Wednesday, September 13, 2006

painting portraits -part 3

I jumped to the base colors. Unfortunately it was late at night when I was doing this so the camera is picking up the light wrong. You can't see it well, but I threw a bunch of background color into the skin halftone and shadow areas. That helps keep the objects in a painting in the same atmosphere.
Next morning, I didn't like his hand in the composition above. So a painless operation and I cut it off. Reconnected as the green blob on her arm. (I just wanted to see a value blob to check the composition) I like the placement better. It brings them together a little more and adds some movement to the composition.
Here's the beginning stage of adding color. Her flesh tones(pale warm pinks) contrast with his dark warm olive skintones. One challenge will be not washing out the color in her face. My daughter has beautiful expressive eyes. To me they will be one key to nailing this painting.
True Confessions of an artist:
This is the point in the painting process that I start to get really nervous and doubt replaces confidence. I'll start procrastinating,(you can see it already) then I jump out of the procedure and into doodle around with the brush time. The paint strokes start to get weak and the paint thins out. I know the remedy must be go forth bravely into the fire, but to confess, I'm chicken hearted and don't want to ruin the painting. This is a death sentence to any beginner (like me). First, you can't ruin oil paint - it drys and you can do it again, or wipe it off and do it again. (brain to heart: doing it again is not a failure!)Second, if you do not approach the brush work with confidence that weakness will showup in the final picture.
Ok my lecture to myself is over, I'll get right back to it......just as soon as I complete a daily practice piece then go outside to sketch and....


Louis Boileau said...

Hi Peter,
John Singer Sargent while working on one portrait, scrubbed the face out and started over eight times.

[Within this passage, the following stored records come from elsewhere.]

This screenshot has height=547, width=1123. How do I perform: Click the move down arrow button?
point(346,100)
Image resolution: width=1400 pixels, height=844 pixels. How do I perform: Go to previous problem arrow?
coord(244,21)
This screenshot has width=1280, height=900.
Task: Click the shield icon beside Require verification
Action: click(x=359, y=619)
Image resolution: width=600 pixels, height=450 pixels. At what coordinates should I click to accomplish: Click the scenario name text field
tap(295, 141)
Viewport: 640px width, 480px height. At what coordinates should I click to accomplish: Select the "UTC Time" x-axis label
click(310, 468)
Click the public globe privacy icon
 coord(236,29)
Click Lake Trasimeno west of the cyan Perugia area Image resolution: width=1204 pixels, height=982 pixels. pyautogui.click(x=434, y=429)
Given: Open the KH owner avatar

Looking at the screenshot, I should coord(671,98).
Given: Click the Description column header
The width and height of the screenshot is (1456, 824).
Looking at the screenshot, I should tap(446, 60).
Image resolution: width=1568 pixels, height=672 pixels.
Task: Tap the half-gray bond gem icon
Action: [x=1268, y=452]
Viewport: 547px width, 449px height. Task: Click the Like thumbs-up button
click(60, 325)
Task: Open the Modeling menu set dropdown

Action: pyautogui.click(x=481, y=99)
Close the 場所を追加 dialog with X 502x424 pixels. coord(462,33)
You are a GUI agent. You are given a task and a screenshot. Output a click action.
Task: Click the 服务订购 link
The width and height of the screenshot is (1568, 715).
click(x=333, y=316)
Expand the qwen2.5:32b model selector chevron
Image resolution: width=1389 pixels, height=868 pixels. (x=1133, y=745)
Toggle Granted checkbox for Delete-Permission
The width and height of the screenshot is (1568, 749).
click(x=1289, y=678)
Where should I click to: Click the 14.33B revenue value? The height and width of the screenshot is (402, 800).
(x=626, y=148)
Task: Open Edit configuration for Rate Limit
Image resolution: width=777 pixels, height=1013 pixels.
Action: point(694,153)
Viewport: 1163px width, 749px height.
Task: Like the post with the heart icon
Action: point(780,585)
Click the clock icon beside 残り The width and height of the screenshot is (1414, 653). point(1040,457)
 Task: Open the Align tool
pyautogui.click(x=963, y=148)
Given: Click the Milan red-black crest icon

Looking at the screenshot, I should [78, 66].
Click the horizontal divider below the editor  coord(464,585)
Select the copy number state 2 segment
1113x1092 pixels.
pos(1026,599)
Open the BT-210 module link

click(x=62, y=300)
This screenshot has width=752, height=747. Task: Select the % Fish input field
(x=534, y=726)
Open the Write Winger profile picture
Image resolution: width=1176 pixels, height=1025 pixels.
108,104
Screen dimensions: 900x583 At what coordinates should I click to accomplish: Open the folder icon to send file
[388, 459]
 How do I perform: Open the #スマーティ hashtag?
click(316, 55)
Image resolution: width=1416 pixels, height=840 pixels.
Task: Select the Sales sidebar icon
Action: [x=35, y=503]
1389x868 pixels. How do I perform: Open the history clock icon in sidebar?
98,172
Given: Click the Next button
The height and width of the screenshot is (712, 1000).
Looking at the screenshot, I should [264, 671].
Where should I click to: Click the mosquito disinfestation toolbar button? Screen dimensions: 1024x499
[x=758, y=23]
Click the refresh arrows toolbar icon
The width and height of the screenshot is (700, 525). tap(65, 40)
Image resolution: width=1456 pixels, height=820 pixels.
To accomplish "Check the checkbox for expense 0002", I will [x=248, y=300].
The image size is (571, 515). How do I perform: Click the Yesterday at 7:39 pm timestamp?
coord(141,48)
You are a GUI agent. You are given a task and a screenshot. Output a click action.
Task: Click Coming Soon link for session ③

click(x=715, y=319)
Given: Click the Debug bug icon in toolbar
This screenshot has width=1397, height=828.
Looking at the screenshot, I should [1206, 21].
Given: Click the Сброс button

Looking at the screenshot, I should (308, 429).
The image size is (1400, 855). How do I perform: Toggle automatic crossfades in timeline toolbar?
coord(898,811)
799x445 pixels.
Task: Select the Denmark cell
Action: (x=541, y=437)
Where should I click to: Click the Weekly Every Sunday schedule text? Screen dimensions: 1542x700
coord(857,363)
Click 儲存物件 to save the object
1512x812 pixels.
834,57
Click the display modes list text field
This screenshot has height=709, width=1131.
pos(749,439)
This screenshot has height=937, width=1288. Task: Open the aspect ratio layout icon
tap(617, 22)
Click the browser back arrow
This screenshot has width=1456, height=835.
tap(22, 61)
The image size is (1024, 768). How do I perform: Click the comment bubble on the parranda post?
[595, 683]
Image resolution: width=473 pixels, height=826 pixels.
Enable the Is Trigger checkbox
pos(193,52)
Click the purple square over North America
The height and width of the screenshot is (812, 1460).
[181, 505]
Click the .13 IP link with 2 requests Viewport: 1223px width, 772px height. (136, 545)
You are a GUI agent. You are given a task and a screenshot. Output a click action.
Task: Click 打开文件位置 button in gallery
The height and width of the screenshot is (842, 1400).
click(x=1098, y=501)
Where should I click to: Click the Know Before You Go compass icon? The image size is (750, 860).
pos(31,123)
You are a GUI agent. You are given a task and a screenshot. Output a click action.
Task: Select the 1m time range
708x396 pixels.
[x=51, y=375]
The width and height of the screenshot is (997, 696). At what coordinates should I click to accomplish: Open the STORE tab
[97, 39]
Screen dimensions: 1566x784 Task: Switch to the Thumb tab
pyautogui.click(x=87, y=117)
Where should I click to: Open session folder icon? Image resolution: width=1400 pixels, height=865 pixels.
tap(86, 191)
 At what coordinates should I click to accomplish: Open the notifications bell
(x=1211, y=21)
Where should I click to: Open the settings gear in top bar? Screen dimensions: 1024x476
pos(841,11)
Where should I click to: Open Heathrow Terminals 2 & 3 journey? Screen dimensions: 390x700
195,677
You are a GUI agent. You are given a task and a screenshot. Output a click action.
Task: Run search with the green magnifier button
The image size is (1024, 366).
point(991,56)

Not to put myself in his company,but, I've done it dozens of times.'s always worth it...scary as it may be.

Anonymous said...

Whoa Peter..really coming along.
I loved the value study..I didn't think I'd like the color version but you surprised me :)

J Matt Miller said...

To use another Sargent reference, I learned from his portraits to taper the fingers of women's hands. Makes them look decorative and elegant. Just a thought. Great work!

Luis Colan said...

I think you're off to a great start. I think you're very brave to paint a dual portrait. I would love to do portraits but get chickened out thinking that I will fail, and I don't like that felling. I started a portrait of my mother last night and I'm hoping to do her justice. Portraiture could be so intimidating. Good luck!